Ich gehe schlafen und bete für meine liebe Margrit, dass es ihr gut geht, wo auch immer sie ist.
Tag 13:
Heute habe ich gefrühstückt und hätte am liebsten gleich gekotzt, als ich den selbstgerechten Ausdruck der Wärterin gesehen habe. Ich fragte sie, ob ich eine Zeitung haben könne und sie hat mir, nachdem ich stundenlang gewartet hatte, eine alte Ausgabe des regionalen Blatts gebracht. Darin stand nichts vom Krieg, nicht mit einem Wort wurde die Katastrophe erwähnt, die unsere jüdischen Brüder und Schwestern global dem Verderben übergibt.
Ich fühle mich nicht gut, habe letzte Nacht kaum geschlafen, doch solange Margrit bei mir ist, kann ich alles ertragen.
Tag 15:
Heute war Margrit an meinem Bett.
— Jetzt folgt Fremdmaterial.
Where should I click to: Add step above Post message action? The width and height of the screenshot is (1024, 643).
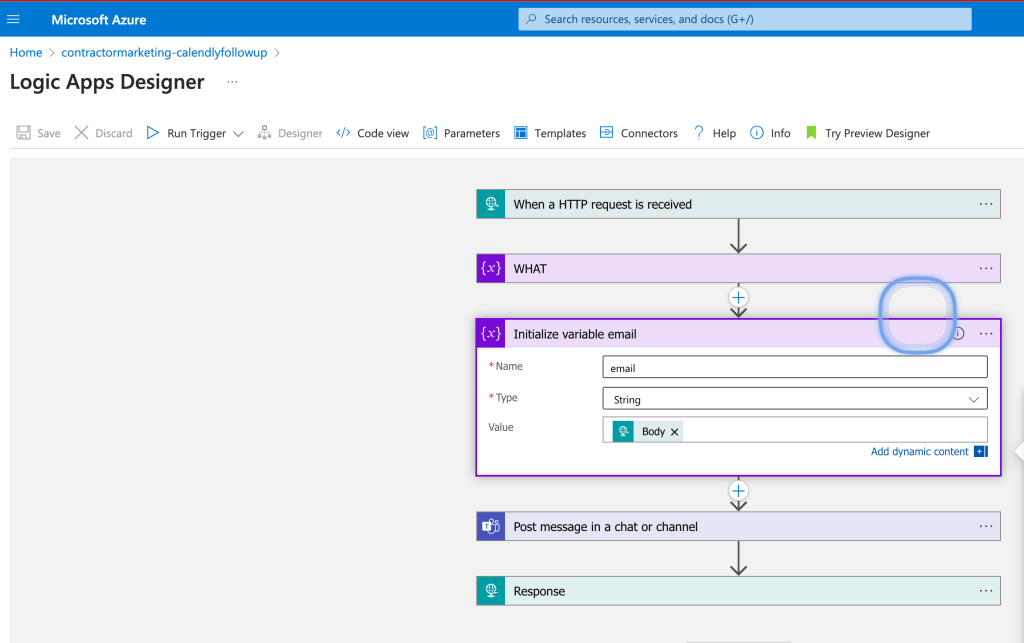tap(739, 491)
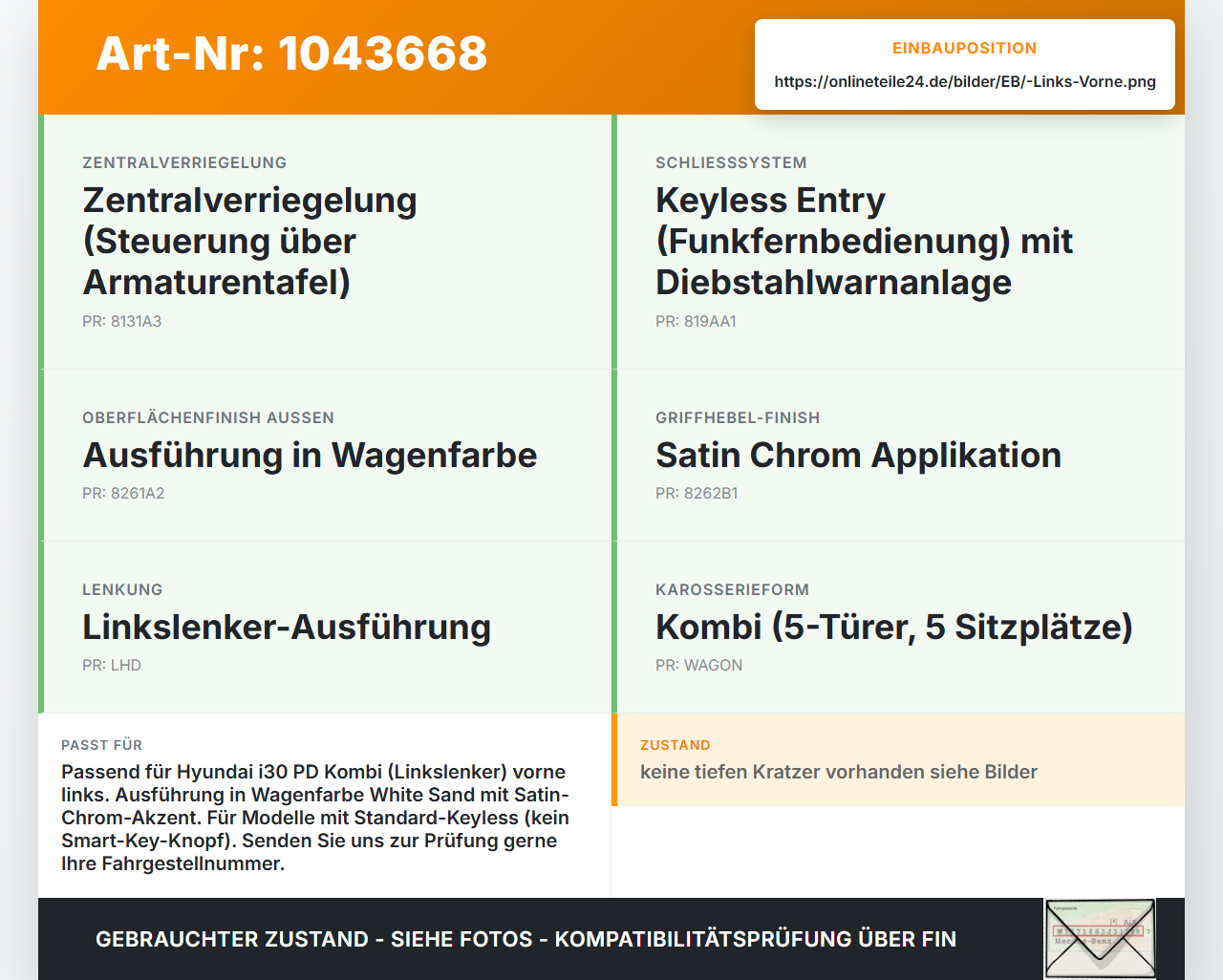Click the PR: WAGON code
This screenshot has height=980, width=1223.
coord(698,665)
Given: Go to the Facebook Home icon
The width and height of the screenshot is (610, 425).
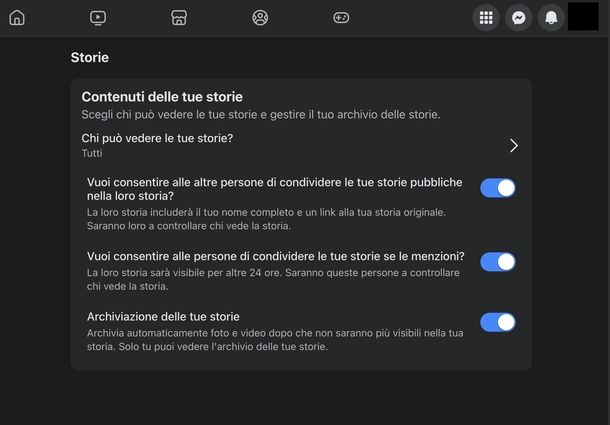Looking at the screenshot, I should 17,17.
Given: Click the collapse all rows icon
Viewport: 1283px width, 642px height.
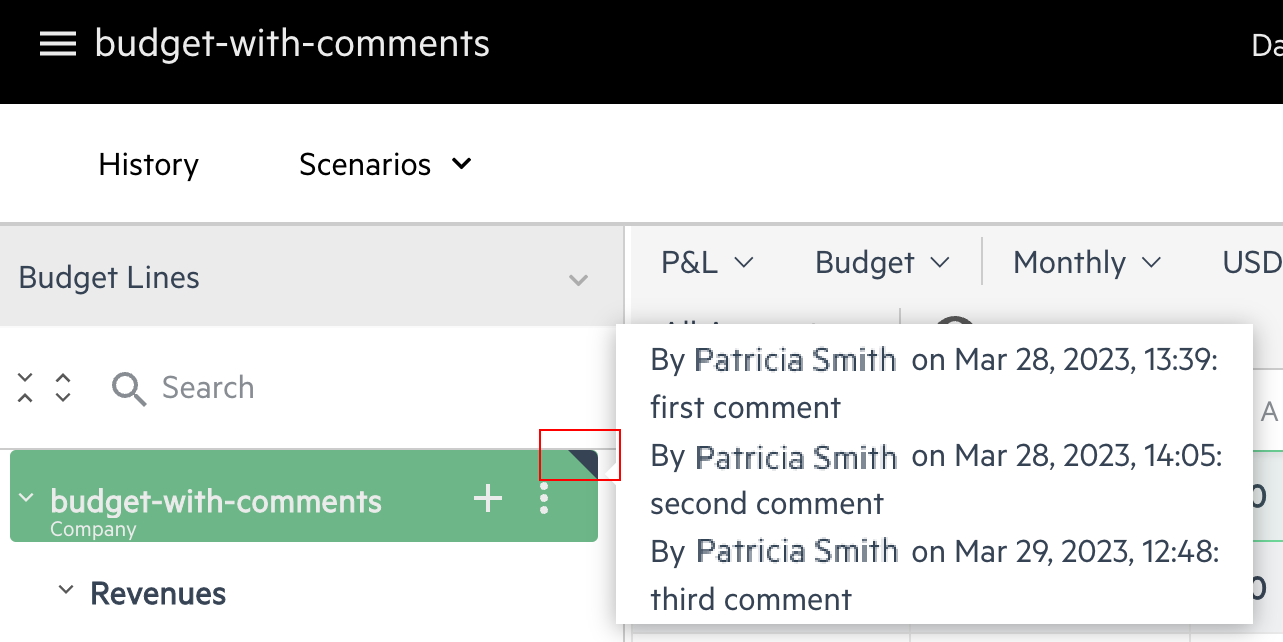Looking at the screenshot, I should point(26,388).
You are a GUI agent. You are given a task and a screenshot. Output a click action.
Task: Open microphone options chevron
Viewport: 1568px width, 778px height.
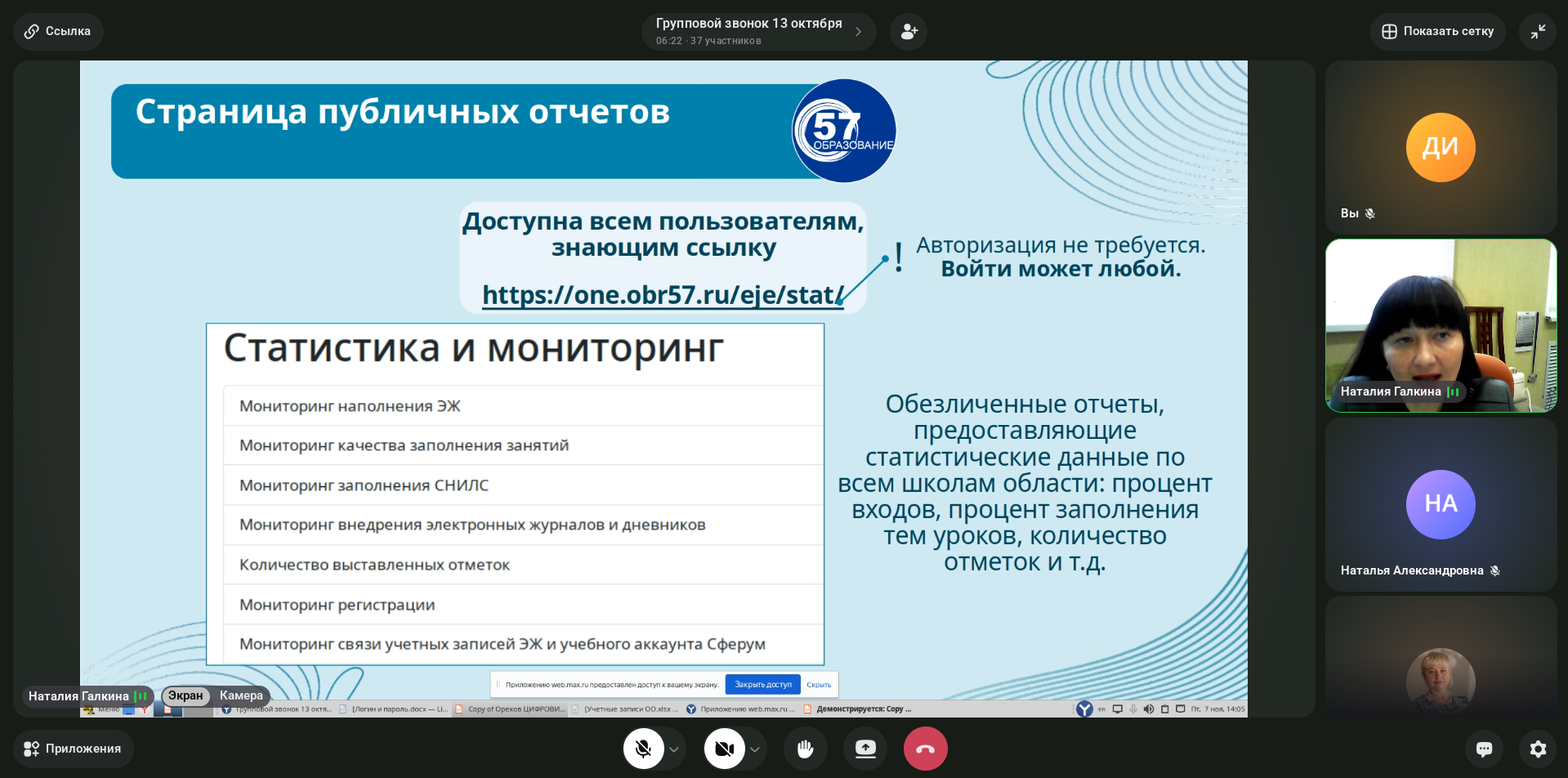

Sie hat geweint und mir gesagt, wie leid es ihr tut, dass sie nicht mehr bei mir sein kann, dass sie diesen Weg nicht mit mir zusammen gehen kann. Ich habe nicht verstanden und wollte, dass sie bleibt, doch das tat sie nicht.
Karl ist nicht zum Essen gekommen und der schwarze Wagen war wieder da. Hier kommt niemand lebend wieder raus.
Tag 16:
Heute war ein Doktor bei mir. Er wollte mir weismachen, ich wäre nicht im Besitz meiner vollen geistigen Kräfte und eine Wärterin hatte ihm erzählt, ich würde halluzinieren. Sie wollen mich brechen, wollen, dass ich dem Wahnsinn verfalle, aber ich werde sie nicht lassen.
Morgen wird Margrit wieder kommen und dann wird alles gut.
Tag 17:
Heute haben sie mich gefesselt, sagen meine Beine wären nicht mehr stark genug, aber das ist nur eine ihrer Lügen. Ich habe die Tabletten gesehen, die sie mir geben, wenn ich schlafe. Sie sind gerissen, tun sie nicht einfach ins Essen.
Margrit war nicht da, aber ich werde geduldig auf sie warten. Das Bild mit dem schwarzen Band soll mich heut Nacht an sie erinnern.
Tag… :
Heute kam ein Mann zu mir, der mir sagte, er wäre mein Enkel. Ich habe ihn noch nie zuvor gesehen und glaube, dass er einer von ihnen ist. Als er sich von mir verabschiedete, hatte er geweint, aber das ist nur eine List. Er will herausfinden wo Isaak hingegangen ist, da bin ich mir sicher. Keine Angst, alter Freund, ich verrate dich nicht.
Ich weiß nicht mehr, wie lange ich schon hier bin, aber das macht nichts. Margrit geht’s gut, sie schläft schon und ich lege mich gleich zu ihr.
Heute haben sie Heinrich auf einer Bahre vor meiner Zelle vorbeigeschoben, ich habe es durch die geöffnete Tür hindurch gesehen. Ein Zuteiler stand wohl am Ende des Ganges und hat ihn in den Ofen geschickt. Ich habe mir gewünscht, sie würden ihn wenigstens anständig beerdigen.
Margrit war nicht da und ich war froh, dass sie das nicht mitansehen musste.
Heute habe ich mich erinnert. Margrit ist gestorben, sie ist nicht mehr bei mir, schon lange nicht mehr. Wann ist das passiert und wie hatte ich das vergessen können? Sind es die Drogen oder bin ich des Wahnsinns?
Dement, dement, dement, dement, dement. Ist alles nur eine Lüge?
Oh liebste Margrit, weshalb hast du mich verlassen? Weshalb hast du mich nicht mit dir genommen?
Heute ist nicht heute, ist nicht heute, ist nicht gestern, nur morgen ist morgen.
Heute kam der Wagen. Wann kommt er für mich?
Heute werde ich Margrit in die Arme schließen. Ich liebe euch.